Nos últimos dias, o então deputado Marco Feliciano (PL – SP), realizou um comentário vexatório a respeito da Ministra da Cultura Margareth Menezes durante uma sessão da Comissão de Cultura da Câmara. Ao decorrer de seu discurso, o deputado afirmou: “A ministra ou o ministro? Eu não sei quem é. É ministra, então. Eu quero saber o que ela é. Eu sei que é uma mulher, mas eu não sei se pode ser chamada de mulher”. A fala do parlamentar gerou repercussões, sendo rebatida pela deputada Lídice da Mata (PSB – BA), que saiu em defesa da Ministra.

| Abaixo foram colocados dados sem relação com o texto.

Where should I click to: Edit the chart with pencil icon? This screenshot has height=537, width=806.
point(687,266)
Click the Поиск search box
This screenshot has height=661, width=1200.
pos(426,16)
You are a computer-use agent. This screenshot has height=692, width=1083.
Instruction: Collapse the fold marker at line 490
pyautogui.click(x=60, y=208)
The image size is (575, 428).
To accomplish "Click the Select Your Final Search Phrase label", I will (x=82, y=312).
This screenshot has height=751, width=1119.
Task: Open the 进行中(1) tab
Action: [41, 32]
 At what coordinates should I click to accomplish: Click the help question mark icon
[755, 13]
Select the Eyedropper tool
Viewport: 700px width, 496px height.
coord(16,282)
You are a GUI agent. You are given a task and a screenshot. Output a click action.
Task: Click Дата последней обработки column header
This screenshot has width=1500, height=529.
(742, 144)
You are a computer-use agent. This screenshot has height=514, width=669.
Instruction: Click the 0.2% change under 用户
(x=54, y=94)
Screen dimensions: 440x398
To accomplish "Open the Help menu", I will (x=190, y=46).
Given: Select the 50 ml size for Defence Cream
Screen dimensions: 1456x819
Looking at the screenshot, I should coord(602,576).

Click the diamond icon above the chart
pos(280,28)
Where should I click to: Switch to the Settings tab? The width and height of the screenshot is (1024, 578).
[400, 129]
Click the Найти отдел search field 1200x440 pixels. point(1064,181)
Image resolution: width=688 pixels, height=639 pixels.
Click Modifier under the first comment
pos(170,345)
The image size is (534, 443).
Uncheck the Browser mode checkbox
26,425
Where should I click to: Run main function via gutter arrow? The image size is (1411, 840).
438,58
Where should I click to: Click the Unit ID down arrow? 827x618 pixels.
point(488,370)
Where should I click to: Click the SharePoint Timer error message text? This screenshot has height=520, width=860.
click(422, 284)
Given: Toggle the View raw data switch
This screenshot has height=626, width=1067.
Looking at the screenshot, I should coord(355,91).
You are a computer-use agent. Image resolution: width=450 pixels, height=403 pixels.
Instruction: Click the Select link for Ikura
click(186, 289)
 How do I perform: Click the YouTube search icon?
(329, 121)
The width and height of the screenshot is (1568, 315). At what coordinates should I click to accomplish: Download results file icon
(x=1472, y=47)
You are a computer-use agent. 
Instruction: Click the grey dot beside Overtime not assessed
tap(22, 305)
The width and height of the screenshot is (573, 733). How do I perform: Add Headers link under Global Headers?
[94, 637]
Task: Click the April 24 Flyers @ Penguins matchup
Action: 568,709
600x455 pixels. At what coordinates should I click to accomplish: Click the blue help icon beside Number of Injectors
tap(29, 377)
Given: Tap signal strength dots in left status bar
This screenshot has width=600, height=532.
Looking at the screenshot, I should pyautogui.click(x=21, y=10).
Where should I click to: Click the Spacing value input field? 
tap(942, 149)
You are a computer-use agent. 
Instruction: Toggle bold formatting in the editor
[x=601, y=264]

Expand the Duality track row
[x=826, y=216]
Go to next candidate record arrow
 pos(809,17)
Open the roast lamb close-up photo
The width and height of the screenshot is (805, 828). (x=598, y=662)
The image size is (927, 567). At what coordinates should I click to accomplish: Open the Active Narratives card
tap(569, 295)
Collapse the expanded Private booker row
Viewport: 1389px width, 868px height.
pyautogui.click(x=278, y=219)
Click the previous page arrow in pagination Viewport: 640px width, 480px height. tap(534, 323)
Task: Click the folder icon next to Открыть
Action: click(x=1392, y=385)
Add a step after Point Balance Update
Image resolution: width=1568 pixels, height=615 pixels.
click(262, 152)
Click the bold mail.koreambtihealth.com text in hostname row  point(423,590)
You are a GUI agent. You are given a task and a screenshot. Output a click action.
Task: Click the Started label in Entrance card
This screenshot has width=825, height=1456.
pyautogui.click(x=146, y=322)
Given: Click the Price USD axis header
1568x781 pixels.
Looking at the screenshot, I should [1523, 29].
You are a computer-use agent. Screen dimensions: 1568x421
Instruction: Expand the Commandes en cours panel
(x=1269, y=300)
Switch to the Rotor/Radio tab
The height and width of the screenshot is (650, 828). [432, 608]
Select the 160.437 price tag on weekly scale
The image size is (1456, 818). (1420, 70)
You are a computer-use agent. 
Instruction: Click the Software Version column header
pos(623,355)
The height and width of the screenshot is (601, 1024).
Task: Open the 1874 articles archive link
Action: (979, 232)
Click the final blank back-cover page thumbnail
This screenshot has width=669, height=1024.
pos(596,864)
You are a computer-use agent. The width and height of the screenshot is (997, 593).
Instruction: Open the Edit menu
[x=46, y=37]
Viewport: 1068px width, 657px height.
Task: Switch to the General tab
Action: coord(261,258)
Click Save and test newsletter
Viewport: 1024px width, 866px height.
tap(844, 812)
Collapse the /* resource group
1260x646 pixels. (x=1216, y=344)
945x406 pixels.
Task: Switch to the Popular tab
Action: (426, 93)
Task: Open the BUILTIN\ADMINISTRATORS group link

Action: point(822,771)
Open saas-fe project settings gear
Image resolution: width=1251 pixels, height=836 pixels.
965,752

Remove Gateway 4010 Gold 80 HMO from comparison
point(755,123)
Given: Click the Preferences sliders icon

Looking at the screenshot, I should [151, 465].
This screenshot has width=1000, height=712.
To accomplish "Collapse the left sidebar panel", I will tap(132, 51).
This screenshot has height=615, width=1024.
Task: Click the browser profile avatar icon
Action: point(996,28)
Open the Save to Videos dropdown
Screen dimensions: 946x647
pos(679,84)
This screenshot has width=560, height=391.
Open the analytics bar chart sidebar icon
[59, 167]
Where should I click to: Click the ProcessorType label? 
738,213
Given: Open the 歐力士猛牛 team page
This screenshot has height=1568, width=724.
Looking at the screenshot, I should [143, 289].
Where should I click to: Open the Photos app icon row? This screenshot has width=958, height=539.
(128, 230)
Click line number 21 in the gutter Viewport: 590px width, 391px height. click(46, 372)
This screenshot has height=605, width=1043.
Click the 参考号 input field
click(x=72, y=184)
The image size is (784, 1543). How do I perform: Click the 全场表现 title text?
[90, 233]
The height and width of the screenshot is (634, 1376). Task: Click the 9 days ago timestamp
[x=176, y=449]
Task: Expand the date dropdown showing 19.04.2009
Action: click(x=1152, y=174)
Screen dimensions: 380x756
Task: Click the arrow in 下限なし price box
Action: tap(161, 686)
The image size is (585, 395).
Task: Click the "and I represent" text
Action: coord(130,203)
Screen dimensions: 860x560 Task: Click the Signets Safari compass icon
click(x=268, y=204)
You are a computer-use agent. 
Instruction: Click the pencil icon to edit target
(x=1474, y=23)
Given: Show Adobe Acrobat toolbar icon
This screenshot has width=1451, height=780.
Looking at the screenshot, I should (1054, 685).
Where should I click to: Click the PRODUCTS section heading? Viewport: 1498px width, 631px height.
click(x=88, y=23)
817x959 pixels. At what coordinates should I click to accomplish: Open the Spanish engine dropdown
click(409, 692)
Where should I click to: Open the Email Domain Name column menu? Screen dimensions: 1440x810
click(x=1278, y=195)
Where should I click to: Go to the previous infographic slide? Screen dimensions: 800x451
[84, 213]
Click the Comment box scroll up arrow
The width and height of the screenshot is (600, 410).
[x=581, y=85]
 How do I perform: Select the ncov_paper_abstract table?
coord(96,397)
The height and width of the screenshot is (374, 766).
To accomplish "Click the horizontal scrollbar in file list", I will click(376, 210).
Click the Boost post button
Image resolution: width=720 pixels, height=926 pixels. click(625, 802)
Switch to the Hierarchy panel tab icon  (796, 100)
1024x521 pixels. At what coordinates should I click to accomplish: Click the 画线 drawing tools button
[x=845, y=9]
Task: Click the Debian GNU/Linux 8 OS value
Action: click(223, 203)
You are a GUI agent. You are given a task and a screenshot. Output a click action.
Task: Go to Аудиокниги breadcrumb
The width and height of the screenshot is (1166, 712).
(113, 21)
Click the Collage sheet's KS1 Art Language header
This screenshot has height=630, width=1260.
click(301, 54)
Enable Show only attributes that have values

A fala de Marco Feliciano, por mais que soe superficialmente preconceituosa à primeira vista, carrega consigo uma gama complexa de expectativas sociais e estereótipos que são alocados sobre as mulheres negras. O primeiro deles é duramente combatido nas reivindicações de grandes ativistas sociais negras, como a norte-americana Sojourner Truth, responsável pelo célebre discurso: “E não sou eu uma mulher?”. Afinal, ao questionar-se se a então Ministra Margareth Menezes, que jamais veio à público assumir-se pessoa trans, é uma mulher, Marco Feliciano toca em uma das feridas sociais mais latentes na subjetividade feminina negra: numa sociedade colonial, a mulher negra ocupa o espaço de não-mulher (MORAIS, Yasmin em “O que é Afromisoginia).
Como já discutido em outros artigos e publicações, a feminilidade estética no contexto patriarcal-ocidental, é fundamentada em princípios eurocêntricos. Deste modo, a “verdadeira mulher” possui não apenas um comportamento que se confunde com os estereótipos de docilidade e amabilidade das mulheres brancas, como também traços finos, pele clara e aparência caucasiana. A mulher que foge a esse padrão, principalmente nas sociedades coloniais, é alocada em cenários que vão desde a “mulata tipo exportação” até à “não-mulher”, que seria a negra que possui traços mais marcados, pele mais escura e corpo mais robusto. Quanto mais afastada do ideal feminino-branco, mais próxima da não-mulheridade uma mulher negra ou racializada em geral está. Nos importa salientar que, quando afastadas do conceito eurocêntrico e patriarcal de mulheridade, as mulheres negras não são “libertas” do peso social da identificação enquanto mulher, pelo contrário. O papel subalterno que lhes é imposto é ainda mais brutal, pois perante a sociedade as mesmas não possuem a suposta “delicadeza” e “fragilidade” que outras.
Além disso, o discurso de animalização ou masculinização de mulheres negras não reside apenas na direita, mas também em alas da esquerda. Afinal, em países como os Estados Unidos, alguns ativistas tentam comparar mulheres negras às mulheres trans, argumentando que, assim como mulheres trans, mulheres negras estariam fisicamente mais próximas da “força física masculina” e mesmo assim “passaram a ser incluídas no convívio social das verdadeiras mulheres”, quais seriam neste caso as “verdadeiras mulheres”? O que seria, neste caso, uma mulher? Retornando, de forma angustiante, à pergunta feita por Sojourner Truth nos séculos passados.
O conceito de mulheridade amparado em estereótipos e na feminilidade eurocêntrica, exclui a experiência corporal e social das mulheres negras, que tiveram e têm os seus corpos mais avantajados, escuros e com traços mais marcantes, continuamente comparados a “homens” ou a pessoas “que não são femininas” e, por vezes, até considerados um tipo “geneticamente diferente de mulher”. As nossas características físicas não são sinônimo de feminilidade e, em uma sociedade na qual a feminilidade é o manual de sobrevivência da oprimida face ao opressor, as mulheres negras estão somente para ser brutalizadas ou tentaram adequar os seus corpos, cabelos e tons compulsivamente àquilo que esta sociedade considera de fato “feminino”.